(What to do) Without including any pictures, copy each entry below exactly.
● ● ● ● ● ● ●
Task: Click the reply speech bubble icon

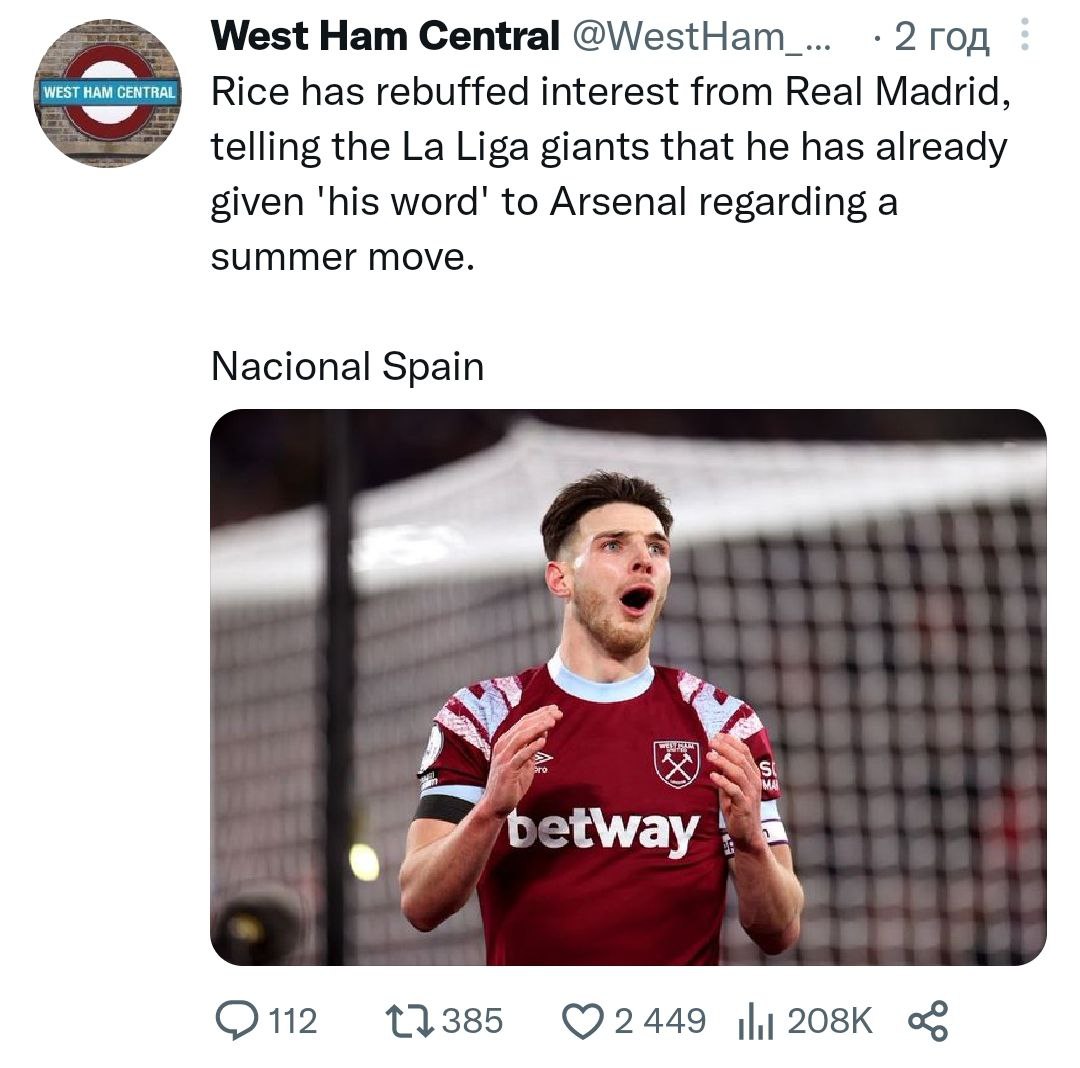Action: [x=237, y=1021]
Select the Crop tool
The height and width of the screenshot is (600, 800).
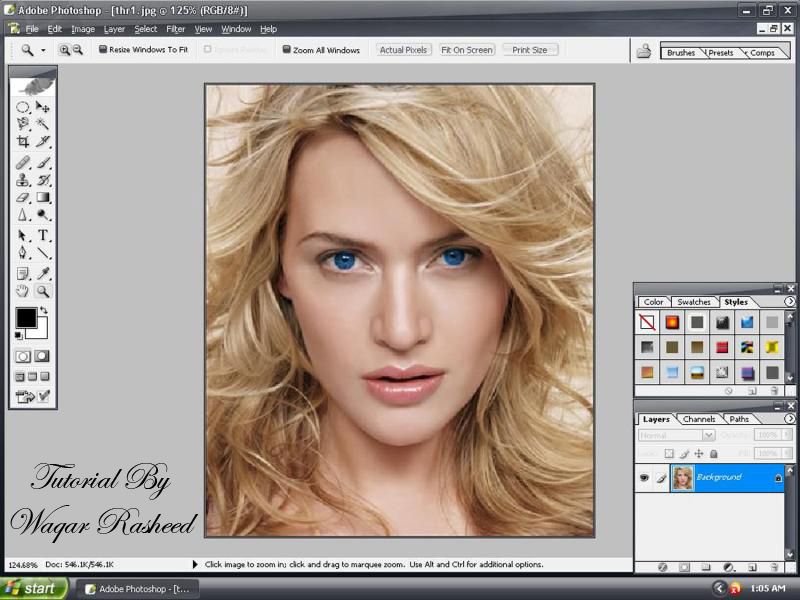point(23,141)
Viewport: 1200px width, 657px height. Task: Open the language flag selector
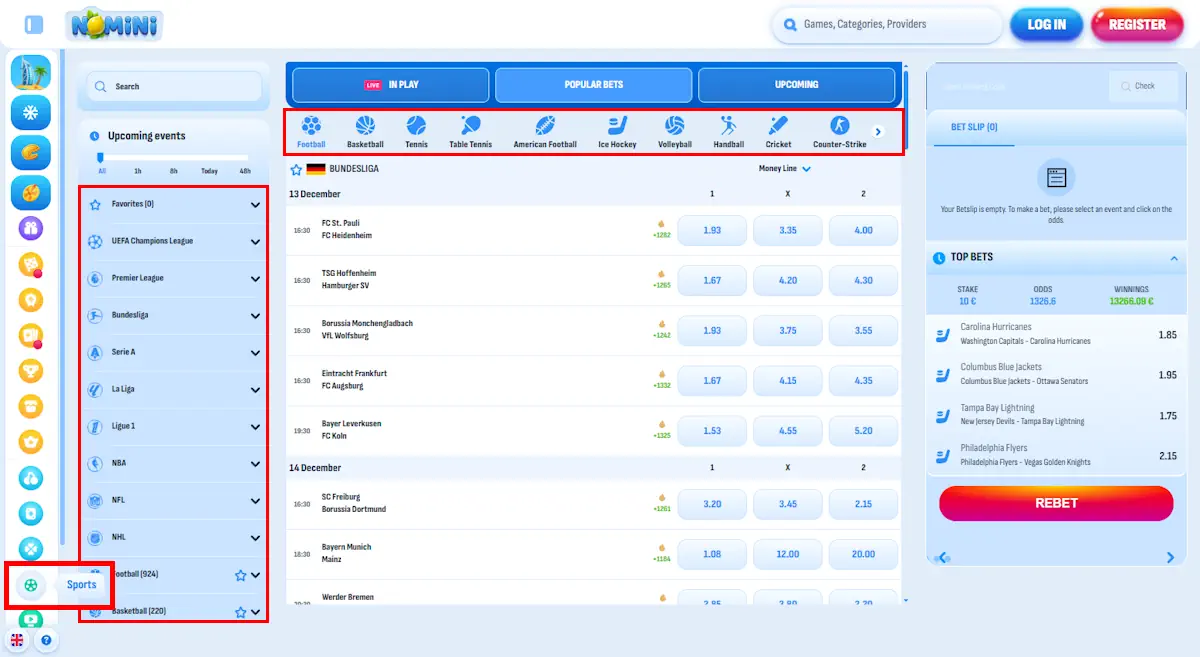tap(17, 638)
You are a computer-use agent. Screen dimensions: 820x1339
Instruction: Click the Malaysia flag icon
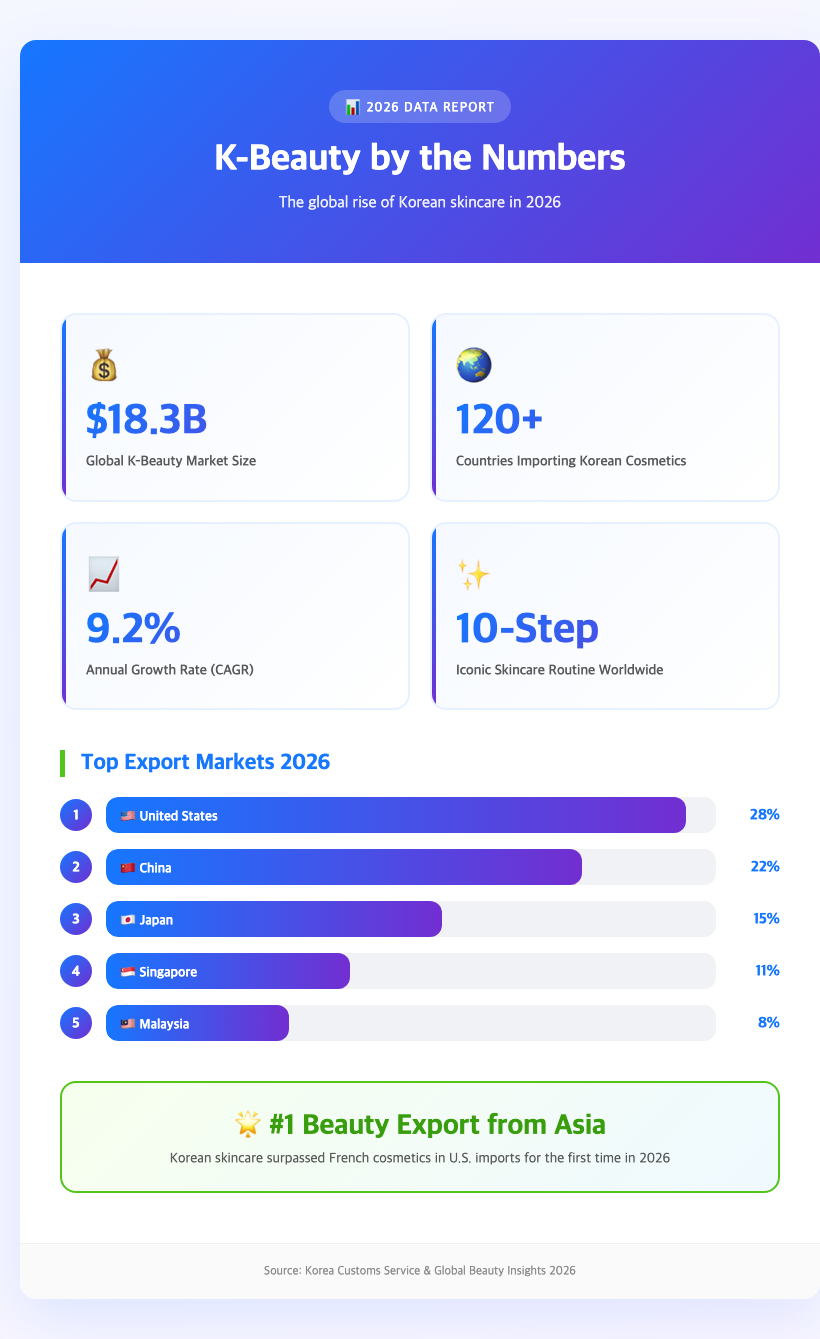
● ● ● ● ● ● ●
(Solution for this task)
Task: Click the reply speech bubble icon

Action: [x=237, y=1021]
Select the Crop tool
The height and width of the screenshot is (600, 800).
point(23,141)
Viewport: 1200px width, 657px height. Task: Open the language flag selector
tap(17, 638)
You are a computer-use agent. Screen dimensions: 820x1339
Instruction: Click the Malaysia flag icon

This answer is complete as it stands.